Mais, au courant de la journée, je pense que les uns et les autres sont revenus à des meilleurs sentiments et ont commencé à affronter avec la sérénité requise les différents aspects du dialogue. Pour ce qui est de la commission où nous avons travaillé (paix, sécurité et questions politico-institutionnelles), nous avons sans complaisance abordé toutes les questions et tous les problèmes liés à ces deux points au niveau national.

Au niveau de la CMA, nous avons apporté notre vision, notre éclairage et nous avons fait des propositions et des recommandations sur chacun des points. Pour l’Accord, ce qu’il faut retenir c’est qu’il contient en son sein le cadre approprié pour sa relecture, pour sa révision ou pour toute suggestion liée à son contenu. C’est l’article 65. Ce message nous l’avons fait passer ici, le dialogue national inclusif n’est pas le cadre approprié pour relire l’Accord ou le revisiter.

Par contre, le dialogue national peut être un cadre d’explication en vue d’une meilleure appropriation de l’Accord par l’ensemble des Maliens. Nous nous ne sommes pas en train de nous dérober à cet exercice, nous allons l’assumer jusqu’au bout. Mais, à la fin de tout ça, s’il y a une partie signataire qui pense qu’il y a des choses à revoir, cela ne peut se faire que dans le cadre de l’article 65 qui stipule que les dispositions de ce présent accord ne peuvent faire objet d’une rediscution qu’à travers le consentement express des parties.

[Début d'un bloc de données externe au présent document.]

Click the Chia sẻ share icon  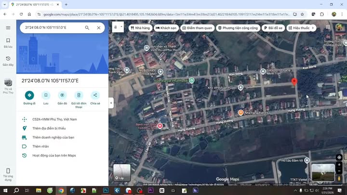pyautogui.click(x=95, y=95)
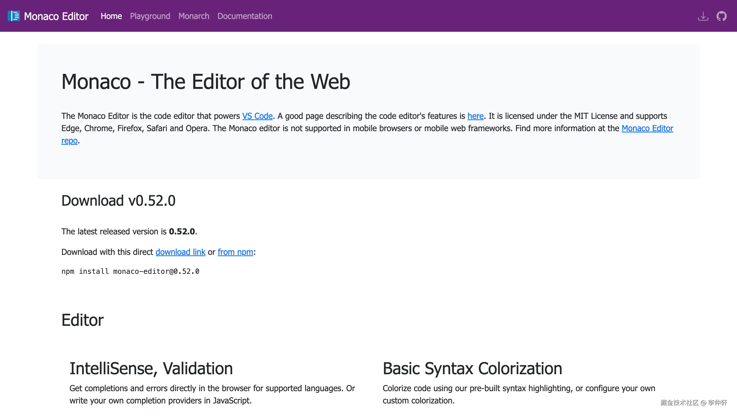This screenshot has height=416, width=737.
Task: Click the "Monaco - The Editor of the Web" heading
Action: pyautogui.click(x=205, y=82)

Les attentes de la CMA, c’est de pouvoir participer pleinement à la réflexion sur toutes les questions qui engagent la vie de la nation. Ce n’est pas seulement l’Accord. La question de gouvernance nationale nous incombe, les questions liées aux réformes politiques et institutionnelles au niveau national nous intéressent ; les propositions pour une sortie globale de la crise au Mali, que ça soit au Nord, au Centre ou ailleurs nous intéressent.

Donc, notre attente principale, c’est qu’au sortir de ce dialogue tous les Maliens soient au même niveau d’information, de compréhension et d’appréhension de l’ensemble des enjeux qui concernent la vie de la nation. Nous ne nous sommes pas retirés du processus, nous avons observé une suspension de nos activités au sein du Dialogue national pour des raisons claires, parce qu’il y a eu une interprétation des propos du Président de la République lors de son discours à la nation. Mais, entre-temps, nous avons rencontré le gouvernement, nous avons rencontré le Président de la République lui-même, je pense que nous avons eu les assurances nécessaires pour revenir dans ce dialogue et y participer de manière sereine à la hauteur des attentes. Ces assurances sont relatives à notre préoccupation de violation du cadre approprié pour la relecture de l’Accord.